DNA polymerase β (pol β) fills single nucleotide (nt) gaps in DNA produced by the base excision repair pathway of mammalian cells. Crystal structures have been determined representing intermediates in the 1 nt gap-filling reaction of pol β: the binary complex with a gapped DNA substrate (2.4 Å resolution), the ternary complex including ddCTP (2.2 Å), and the binary product complex containing only nicked DNA (2.6 Å). Upon binding ddCTP to the binary gap complex, the thumb subdomain rotates into the closed conformation to contact the otherwise solvent-exposed ddCTP-template base pair. Thumb movement triggers further conformational changes which poise catalytic residue Asp192, dNTP, and template for nucleotidyl transfer, effectively assembling the active site. In the product nicked DNA complex, the thumb returns to the open conformation as in the gapped binary DNA complex, facilitating dissociation of the product.

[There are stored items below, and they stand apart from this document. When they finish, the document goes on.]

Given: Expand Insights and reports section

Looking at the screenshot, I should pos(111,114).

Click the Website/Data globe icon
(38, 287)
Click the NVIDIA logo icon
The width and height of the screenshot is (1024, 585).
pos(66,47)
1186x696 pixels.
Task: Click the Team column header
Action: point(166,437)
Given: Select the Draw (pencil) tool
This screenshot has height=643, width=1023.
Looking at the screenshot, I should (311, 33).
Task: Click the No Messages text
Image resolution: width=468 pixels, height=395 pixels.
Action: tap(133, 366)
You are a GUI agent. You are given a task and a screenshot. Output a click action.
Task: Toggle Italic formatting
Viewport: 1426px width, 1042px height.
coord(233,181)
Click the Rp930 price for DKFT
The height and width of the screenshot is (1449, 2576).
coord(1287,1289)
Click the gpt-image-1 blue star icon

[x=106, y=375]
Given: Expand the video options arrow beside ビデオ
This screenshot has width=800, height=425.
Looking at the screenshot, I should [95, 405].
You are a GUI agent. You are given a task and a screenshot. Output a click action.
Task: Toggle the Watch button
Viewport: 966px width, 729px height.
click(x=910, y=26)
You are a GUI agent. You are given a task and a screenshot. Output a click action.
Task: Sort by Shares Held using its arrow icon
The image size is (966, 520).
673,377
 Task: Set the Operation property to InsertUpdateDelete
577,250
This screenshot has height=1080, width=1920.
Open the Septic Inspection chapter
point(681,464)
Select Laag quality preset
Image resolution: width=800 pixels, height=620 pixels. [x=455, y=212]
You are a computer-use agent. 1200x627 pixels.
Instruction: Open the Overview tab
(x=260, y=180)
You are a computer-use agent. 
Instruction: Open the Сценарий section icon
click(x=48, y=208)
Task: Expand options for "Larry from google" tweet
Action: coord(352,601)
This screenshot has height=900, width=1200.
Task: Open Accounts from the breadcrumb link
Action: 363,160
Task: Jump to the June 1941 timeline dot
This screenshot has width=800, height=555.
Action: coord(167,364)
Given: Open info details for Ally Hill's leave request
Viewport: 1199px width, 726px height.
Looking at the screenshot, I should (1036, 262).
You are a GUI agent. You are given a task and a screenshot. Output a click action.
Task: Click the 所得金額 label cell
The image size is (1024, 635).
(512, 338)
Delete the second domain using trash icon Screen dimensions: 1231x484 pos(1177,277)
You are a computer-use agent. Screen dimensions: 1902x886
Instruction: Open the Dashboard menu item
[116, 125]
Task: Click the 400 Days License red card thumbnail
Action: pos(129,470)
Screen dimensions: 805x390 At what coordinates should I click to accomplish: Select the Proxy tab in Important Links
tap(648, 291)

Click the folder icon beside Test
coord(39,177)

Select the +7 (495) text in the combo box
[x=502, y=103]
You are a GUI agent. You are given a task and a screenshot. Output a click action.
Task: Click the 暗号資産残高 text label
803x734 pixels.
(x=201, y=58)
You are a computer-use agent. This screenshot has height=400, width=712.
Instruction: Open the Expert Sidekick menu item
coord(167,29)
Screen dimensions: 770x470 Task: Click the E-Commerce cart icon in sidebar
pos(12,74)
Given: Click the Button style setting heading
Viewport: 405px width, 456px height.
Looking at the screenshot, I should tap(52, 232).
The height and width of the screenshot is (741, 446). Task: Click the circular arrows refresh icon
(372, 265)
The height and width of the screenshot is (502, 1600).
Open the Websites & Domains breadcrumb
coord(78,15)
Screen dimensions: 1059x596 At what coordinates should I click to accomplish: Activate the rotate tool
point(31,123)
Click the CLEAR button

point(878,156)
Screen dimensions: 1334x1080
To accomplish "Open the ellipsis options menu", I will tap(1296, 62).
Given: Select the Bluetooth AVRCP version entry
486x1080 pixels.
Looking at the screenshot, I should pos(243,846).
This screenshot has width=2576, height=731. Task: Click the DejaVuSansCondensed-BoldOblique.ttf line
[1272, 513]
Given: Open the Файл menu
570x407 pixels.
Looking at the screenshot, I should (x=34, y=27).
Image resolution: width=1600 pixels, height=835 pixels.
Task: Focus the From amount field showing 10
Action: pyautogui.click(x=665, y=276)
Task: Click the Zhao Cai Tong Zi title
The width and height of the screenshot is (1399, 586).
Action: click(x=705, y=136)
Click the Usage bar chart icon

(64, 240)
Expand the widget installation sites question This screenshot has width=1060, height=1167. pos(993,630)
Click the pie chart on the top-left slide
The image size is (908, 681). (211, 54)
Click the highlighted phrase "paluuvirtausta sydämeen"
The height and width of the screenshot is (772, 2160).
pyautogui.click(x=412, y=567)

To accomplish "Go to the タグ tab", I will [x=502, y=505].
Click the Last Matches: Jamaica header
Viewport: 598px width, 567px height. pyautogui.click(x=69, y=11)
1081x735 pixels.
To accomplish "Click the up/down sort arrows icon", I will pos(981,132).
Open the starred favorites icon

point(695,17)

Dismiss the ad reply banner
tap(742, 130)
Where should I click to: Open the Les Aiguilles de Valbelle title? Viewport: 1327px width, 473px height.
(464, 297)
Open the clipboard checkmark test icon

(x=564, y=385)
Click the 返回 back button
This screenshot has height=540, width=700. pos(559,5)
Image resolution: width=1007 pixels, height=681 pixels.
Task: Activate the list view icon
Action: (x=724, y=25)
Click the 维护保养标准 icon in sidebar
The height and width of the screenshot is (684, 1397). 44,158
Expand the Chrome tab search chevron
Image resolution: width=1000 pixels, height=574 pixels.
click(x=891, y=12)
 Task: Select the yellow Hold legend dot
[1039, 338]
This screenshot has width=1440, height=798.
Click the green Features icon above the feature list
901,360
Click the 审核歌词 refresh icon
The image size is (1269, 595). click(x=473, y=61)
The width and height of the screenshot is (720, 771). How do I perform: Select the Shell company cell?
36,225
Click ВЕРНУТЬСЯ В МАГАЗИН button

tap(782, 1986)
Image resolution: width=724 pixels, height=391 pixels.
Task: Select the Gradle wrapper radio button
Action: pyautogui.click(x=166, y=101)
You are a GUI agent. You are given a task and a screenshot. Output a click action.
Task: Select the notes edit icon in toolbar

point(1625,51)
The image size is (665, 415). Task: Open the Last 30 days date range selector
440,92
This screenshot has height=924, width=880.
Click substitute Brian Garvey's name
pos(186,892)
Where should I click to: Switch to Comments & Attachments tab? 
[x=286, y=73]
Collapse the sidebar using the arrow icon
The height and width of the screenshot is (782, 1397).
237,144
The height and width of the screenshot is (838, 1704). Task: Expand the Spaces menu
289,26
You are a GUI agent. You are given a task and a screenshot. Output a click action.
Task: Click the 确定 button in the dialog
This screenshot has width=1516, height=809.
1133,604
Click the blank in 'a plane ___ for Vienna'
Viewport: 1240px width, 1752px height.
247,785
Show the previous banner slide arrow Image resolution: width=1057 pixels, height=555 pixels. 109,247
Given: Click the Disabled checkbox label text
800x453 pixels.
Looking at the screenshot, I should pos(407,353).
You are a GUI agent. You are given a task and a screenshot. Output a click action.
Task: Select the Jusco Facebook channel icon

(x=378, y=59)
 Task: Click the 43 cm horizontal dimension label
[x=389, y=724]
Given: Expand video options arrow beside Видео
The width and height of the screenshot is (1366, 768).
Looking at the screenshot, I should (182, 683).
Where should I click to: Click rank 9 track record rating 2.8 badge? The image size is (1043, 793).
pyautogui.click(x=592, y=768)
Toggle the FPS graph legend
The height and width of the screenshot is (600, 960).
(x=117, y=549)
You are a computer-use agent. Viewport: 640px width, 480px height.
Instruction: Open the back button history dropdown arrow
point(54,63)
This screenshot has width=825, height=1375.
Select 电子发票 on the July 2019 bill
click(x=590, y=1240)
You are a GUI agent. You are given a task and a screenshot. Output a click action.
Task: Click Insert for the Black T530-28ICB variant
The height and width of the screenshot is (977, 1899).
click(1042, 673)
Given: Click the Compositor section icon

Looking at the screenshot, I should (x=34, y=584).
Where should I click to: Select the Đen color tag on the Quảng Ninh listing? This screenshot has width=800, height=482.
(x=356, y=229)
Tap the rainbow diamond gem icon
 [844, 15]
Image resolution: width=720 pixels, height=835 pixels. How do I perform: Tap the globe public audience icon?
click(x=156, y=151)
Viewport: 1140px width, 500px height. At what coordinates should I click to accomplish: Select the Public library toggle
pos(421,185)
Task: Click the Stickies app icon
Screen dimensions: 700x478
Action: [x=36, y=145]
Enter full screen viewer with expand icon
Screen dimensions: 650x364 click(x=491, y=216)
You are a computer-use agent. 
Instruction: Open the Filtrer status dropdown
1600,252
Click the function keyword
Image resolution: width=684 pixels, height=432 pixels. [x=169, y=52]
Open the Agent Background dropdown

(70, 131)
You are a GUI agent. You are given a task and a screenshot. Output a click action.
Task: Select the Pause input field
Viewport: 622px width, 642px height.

These findings suggest that pol β may enhance fidelity by an induced fit mechanism in which correct base pairing between template and incoming dNTP induces alignment of catalytic groups for catalysis (via thumb closure), but incorrect base pairing will not. The structures also reveal that pol β binds both gapped and nicked DNA with a 90° kink occurring precisely at the 5‘-phosphodiester linkage of the templating residue. If the DNA were not kinked in this way, contact between the thumb and dNTP-template base pair, presumably important for the checking mechanism, would be impossible, especially when the gap is but a single nucleotide. Such a 90° kink may be a mechanistic feature employed by any polymerase involved in filling gaps to completion.